#### Material supplied

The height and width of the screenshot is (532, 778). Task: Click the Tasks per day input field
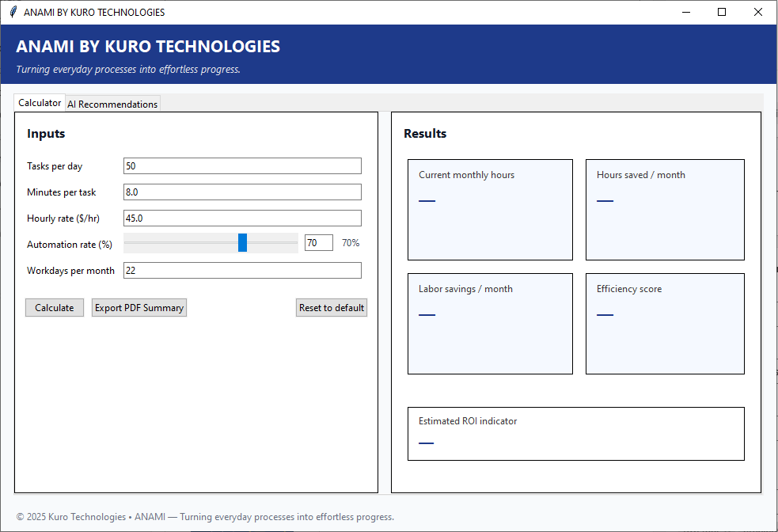pos(242,165)
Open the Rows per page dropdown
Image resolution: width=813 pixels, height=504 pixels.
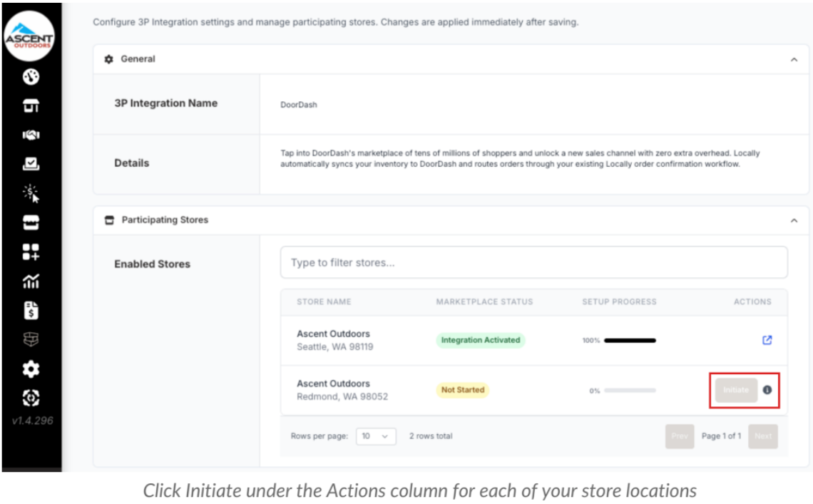[376, 436]
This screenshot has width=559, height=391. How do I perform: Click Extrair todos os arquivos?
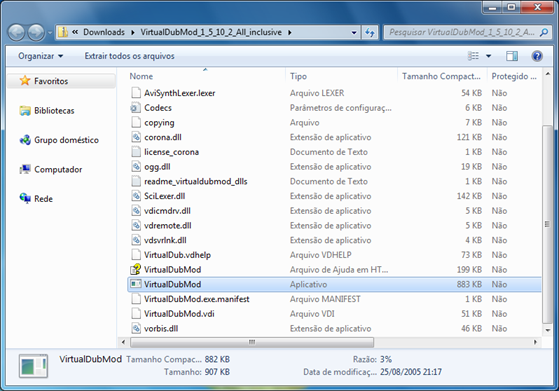tap(129, 56)
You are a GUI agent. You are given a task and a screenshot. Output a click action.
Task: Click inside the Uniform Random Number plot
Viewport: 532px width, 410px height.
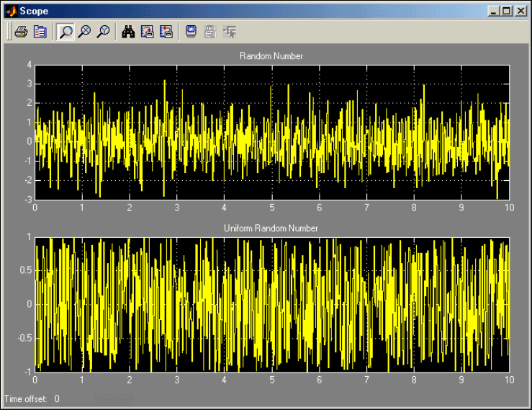pyautogui.click(x=271, y=303)
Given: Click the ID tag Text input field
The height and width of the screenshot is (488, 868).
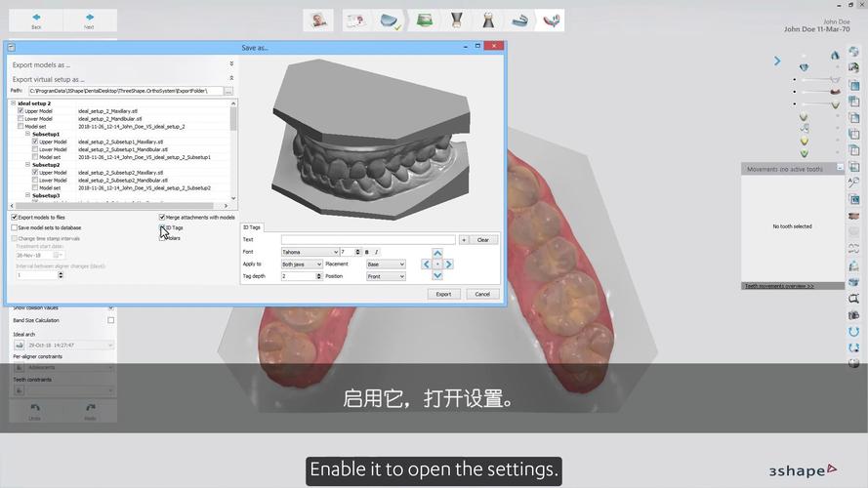Looking at the screenshot, I should click(x=367, y=239).
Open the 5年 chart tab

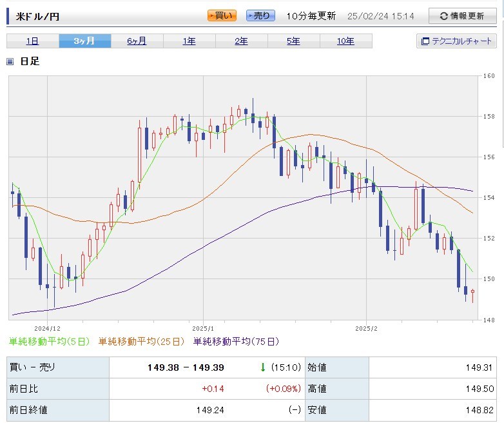(293, 41)
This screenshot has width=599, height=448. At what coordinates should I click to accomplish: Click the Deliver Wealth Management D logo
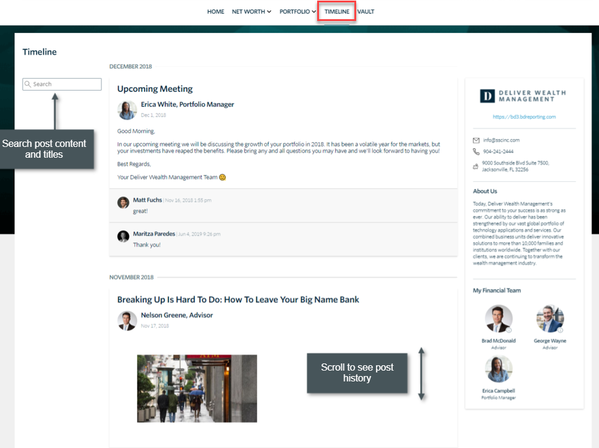487,96
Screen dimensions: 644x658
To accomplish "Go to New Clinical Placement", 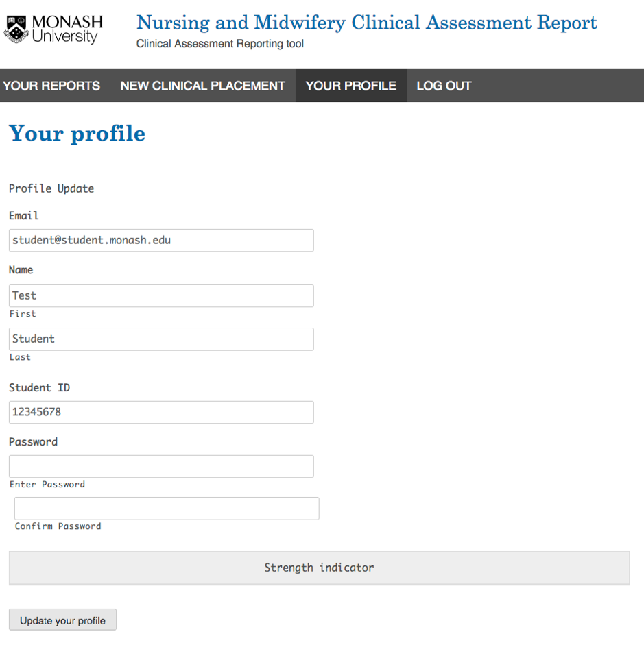I will [x=202, y=86].
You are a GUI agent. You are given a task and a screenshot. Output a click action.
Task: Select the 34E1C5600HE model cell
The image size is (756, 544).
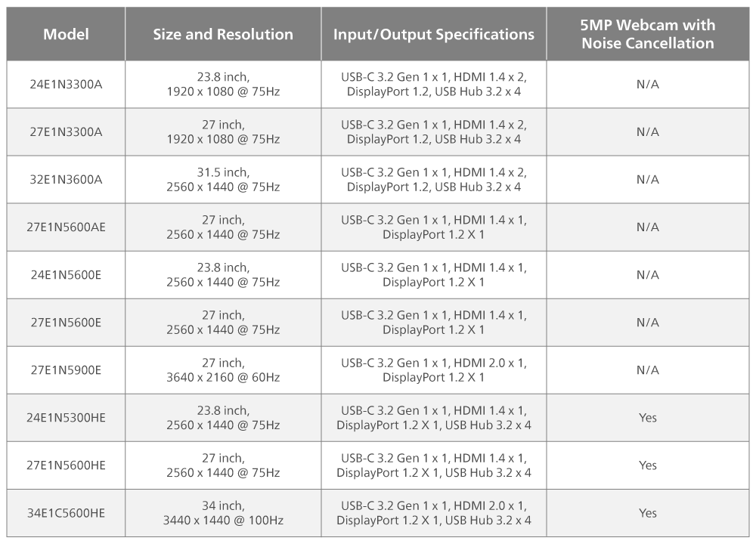(x=66, y=513)
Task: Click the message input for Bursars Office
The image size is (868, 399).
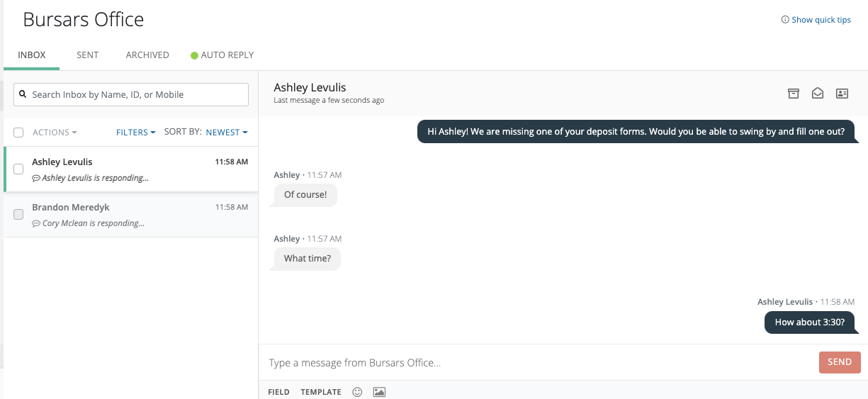Action: pos(539,363)

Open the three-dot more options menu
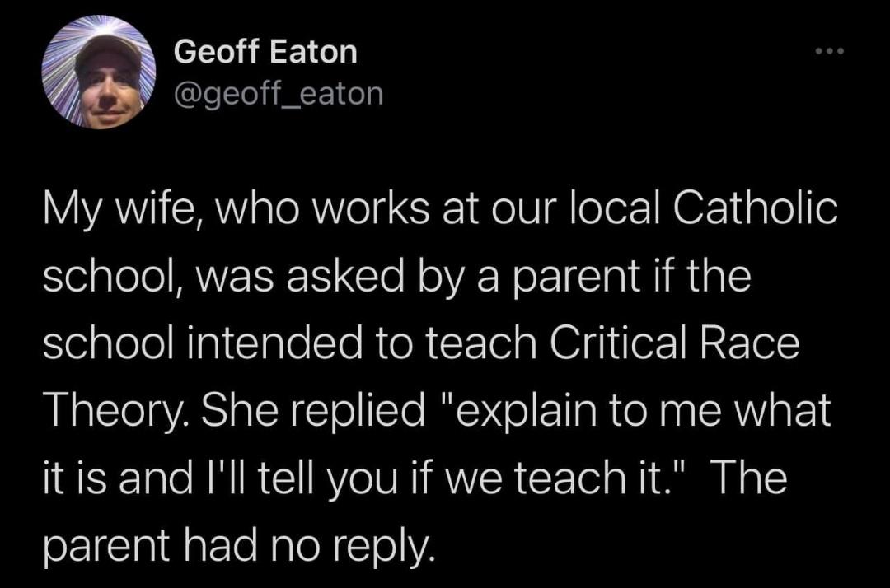point(830,53)
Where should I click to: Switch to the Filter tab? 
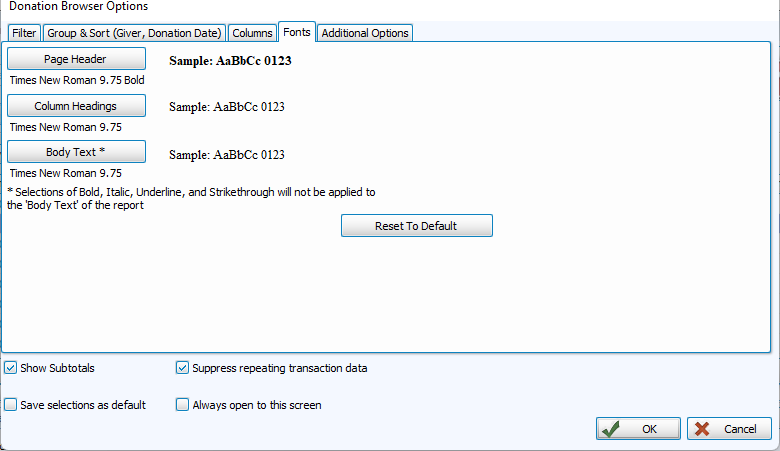click(x=23, y=33)
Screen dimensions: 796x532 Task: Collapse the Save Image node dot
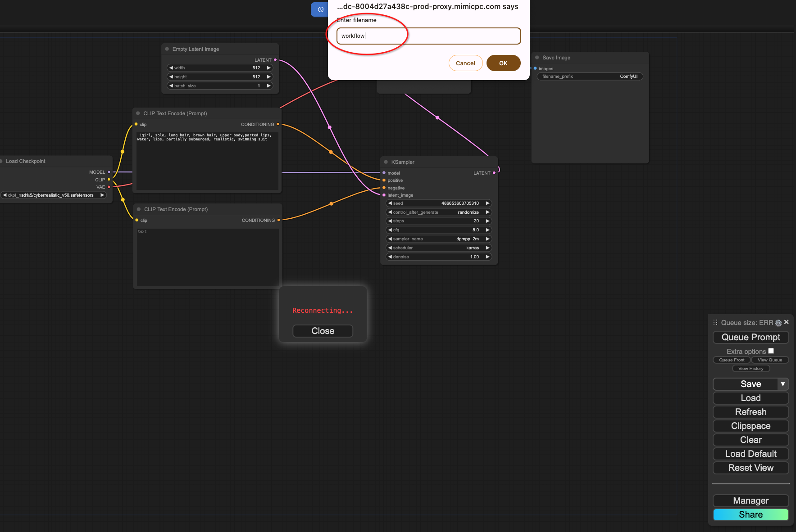coord(537,58)
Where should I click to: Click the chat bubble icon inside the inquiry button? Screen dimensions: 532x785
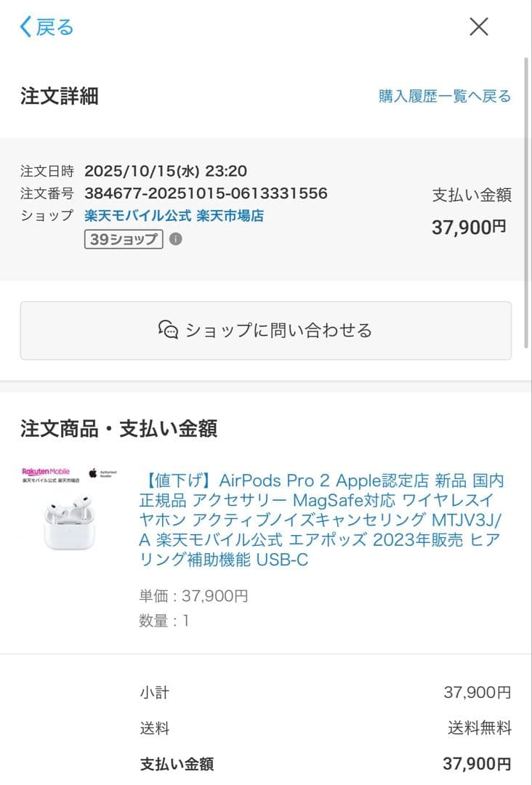[x=170, y=329]
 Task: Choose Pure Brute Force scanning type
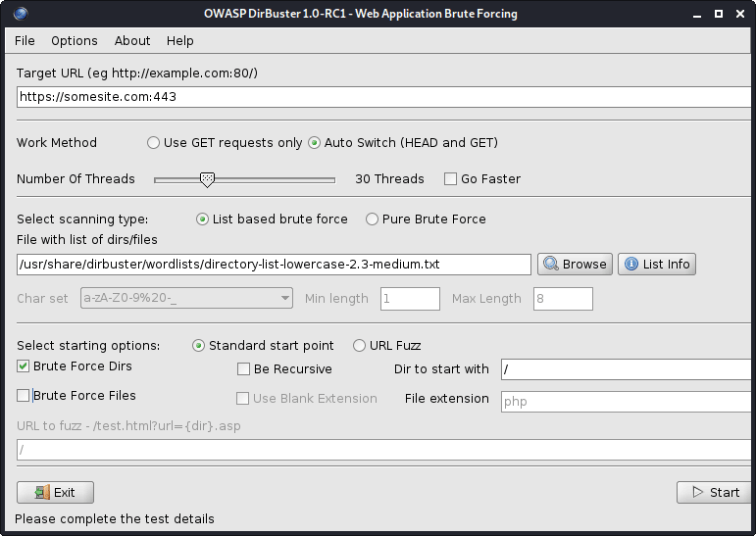(x=373, y=219)
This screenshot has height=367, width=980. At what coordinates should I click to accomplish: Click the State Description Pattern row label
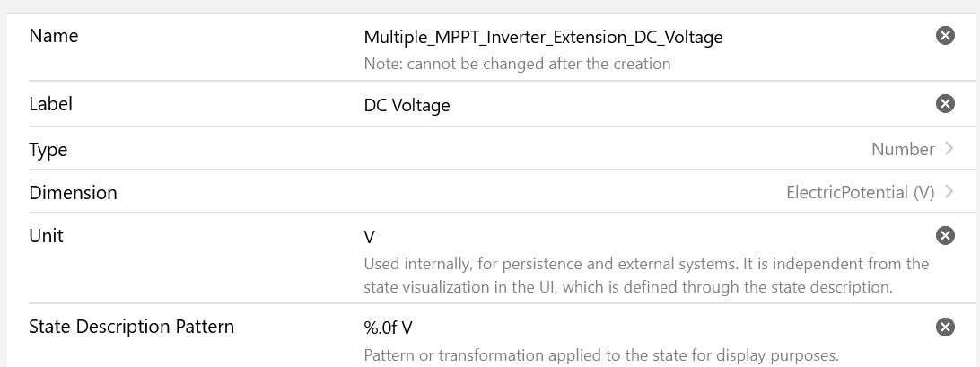(x=131, y=327)
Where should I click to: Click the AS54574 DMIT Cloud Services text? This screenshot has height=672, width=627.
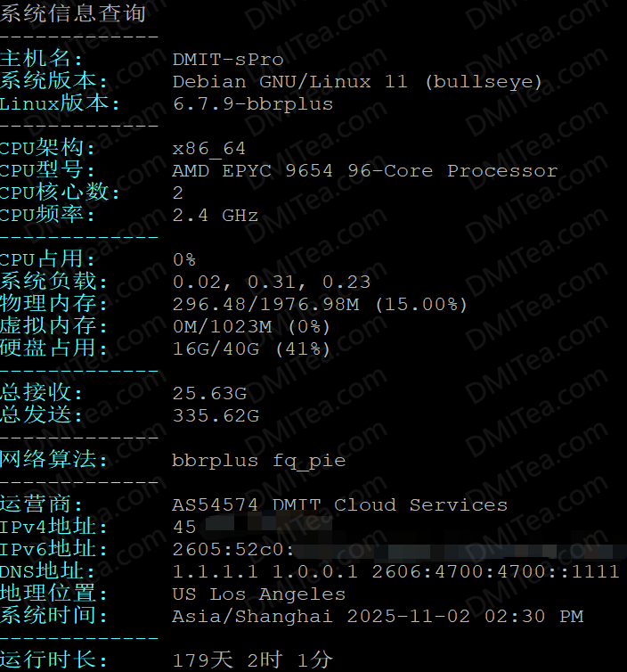click(339, 505)
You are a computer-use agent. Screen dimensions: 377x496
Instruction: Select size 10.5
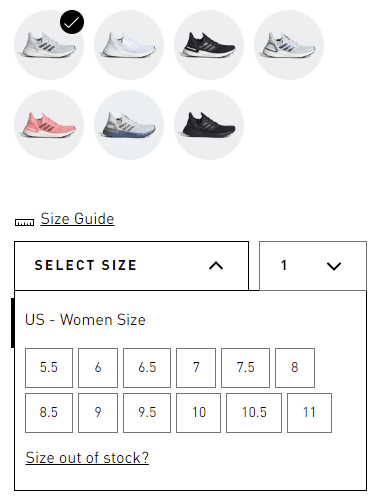tap(254, 413)
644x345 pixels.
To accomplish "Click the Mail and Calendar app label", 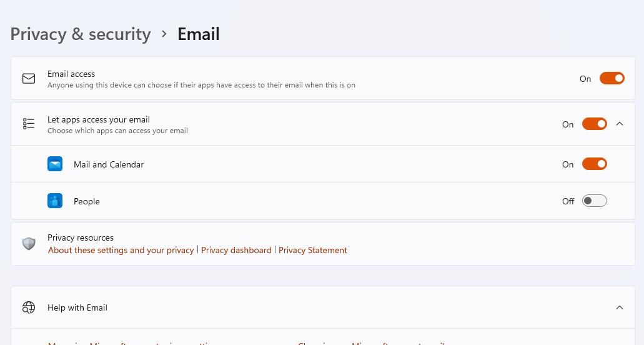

########

Task prompt: Word for word, write out the lines above running from the one with "Task: Choose Pure Brute Force scanning type" up to and including the one with "You are a computer-use". Drop any picture.

Reply:
 Task: Choose Pure Brute Force scanning type
(x=373, y=219)
This screenshot has height=367, width=980. At what coordinates should I click to accomplish: Click the State Description Pattern row label
(x=131, y=327)
Where should I click to: Click the AS54574 DMIT Cloud Services text? This screenshot has height=672, width=627.
click(339, 505)
You are a computer-use agent. Screen dimensions: 377x496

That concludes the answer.